The answer is yes, she does.
Singer-pianist Patricia Barber and her band laid down these tracks in July live at the
Green Mill, where Barber has held residency on Sunday and Monday nights for years. The
disc is intended as a live "companion" to her 1998 release, "modern
cool," and Premonition--the local label now distributed by Blue Note--is offering it
at a special list price of $9.98 to reach a wider audience. As far as live recordings go,
this one is top notch, with excellent sound quality and lively audience rapport; even the
applause sounds crystal clear.
The band kicks right in with Sonny & Cher's "The Beat Goes On," which is one
of the disc's most memorable cuts despite Barber's disclaimer in Premonition's press
release. She says she hopes this will be interpreted "either as blasphemy, or as a
cheap-tricks attempt to get attention. Nothing in between, please."
Forget blasphemy; if anything, it's a cheap attention-getter, but only in the best sense
of the phrase. I move that it's neither choice, but rather a hip new styling that brings
out the best of a ditty one wouldn't expect to work as a jazz ballad. Barber sings in
short, breathy phrases with a quiet intensity that conveys a deeply personal message, and
her Hammond B-3 organ contributes a cool ambience that is downright eerie.
Her interpretations of Bill Withers' "Use Me" and Peter Green's "Black
Magic Woman" (made famous by Santana, of course) are dished up in a similar style. As
a word to describe good jazz, "understated" is overused, but it's still the best
word to capture Barber's approach to these songs. To coin another phrase, it's the kind of
music where the spaces between the notes are as important as the notes themselves. Her
bandmates-- bassist Michael Arnopol, guitarist John McLean, drummer/percussionist Eric
Montzka and percussionist Ruben Alvarez--are well attuned to this concept.
The other four songs are originals, combining the same less-is-more attitude with Barber's
poetry-set-to-music lyrics. "Like JT" is an exception in that it's the only
instrumental (Barber plays piano) and it's more up-tempo than the others. It alternates
between an earthy soul-jazz feel and a more elegant 6/8-time section, with exemplary
rhythm section work throughout.
Barber's lyrics are thought-provoking and full of imagery. In "Touch of Trash,"
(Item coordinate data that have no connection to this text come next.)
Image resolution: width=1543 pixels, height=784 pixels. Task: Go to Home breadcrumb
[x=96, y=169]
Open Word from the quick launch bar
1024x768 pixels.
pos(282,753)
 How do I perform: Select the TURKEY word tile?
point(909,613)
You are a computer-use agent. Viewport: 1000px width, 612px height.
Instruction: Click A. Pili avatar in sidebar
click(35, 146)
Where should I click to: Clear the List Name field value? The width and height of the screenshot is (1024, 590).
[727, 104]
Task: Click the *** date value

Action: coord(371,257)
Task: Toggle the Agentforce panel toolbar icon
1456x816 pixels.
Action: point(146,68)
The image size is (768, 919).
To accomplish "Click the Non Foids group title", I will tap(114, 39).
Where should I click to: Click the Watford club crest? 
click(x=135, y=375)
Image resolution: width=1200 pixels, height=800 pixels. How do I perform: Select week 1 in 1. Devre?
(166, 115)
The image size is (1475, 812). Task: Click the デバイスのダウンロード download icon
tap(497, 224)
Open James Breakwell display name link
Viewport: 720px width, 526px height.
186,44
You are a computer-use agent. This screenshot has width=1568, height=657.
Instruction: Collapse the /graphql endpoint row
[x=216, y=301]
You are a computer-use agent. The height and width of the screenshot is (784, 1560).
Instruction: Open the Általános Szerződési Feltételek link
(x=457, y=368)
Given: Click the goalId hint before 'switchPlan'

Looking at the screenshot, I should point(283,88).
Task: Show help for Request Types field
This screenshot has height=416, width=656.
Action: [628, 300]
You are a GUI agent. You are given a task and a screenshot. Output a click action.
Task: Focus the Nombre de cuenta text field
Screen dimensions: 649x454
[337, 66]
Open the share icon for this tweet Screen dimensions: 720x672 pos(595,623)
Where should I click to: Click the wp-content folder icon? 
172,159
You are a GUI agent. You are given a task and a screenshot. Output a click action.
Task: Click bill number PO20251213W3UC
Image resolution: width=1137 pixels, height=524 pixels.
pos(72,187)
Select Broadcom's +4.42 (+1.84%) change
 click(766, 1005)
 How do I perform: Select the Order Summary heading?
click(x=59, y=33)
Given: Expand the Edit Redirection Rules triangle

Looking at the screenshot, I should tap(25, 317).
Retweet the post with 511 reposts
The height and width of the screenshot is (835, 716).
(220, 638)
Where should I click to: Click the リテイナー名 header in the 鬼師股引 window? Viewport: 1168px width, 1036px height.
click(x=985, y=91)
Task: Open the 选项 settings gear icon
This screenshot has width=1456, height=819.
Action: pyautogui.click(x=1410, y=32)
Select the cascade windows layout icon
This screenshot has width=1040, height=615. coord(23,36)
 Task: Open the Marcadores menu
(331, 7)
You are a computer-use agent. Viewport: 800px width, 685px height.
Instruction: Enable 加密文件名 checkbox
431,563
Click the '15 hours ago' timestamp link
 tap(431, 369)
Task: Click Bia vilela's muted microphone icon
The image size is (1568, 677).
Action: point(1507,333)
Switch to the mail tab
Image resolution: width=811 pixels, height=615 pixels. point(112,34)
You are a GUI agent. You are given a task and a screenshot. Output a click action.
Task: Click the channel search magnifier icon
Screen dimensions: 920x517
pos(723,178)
she intones: "Eyeliner drawn with an artisan's hand/replication makes
perfection/she's just a button short of trash." And later: "She's just a culture
short of class." In "If This Isn't Jazz," she takes potshots at New York
Times jazz critics, wondering if they'll say she's too white or too black. "If this
isn't jazz," she sings, "it will have to do until the real thing comes
along."
Don't worry. This may not be Coke, but it qualifies as the real thing.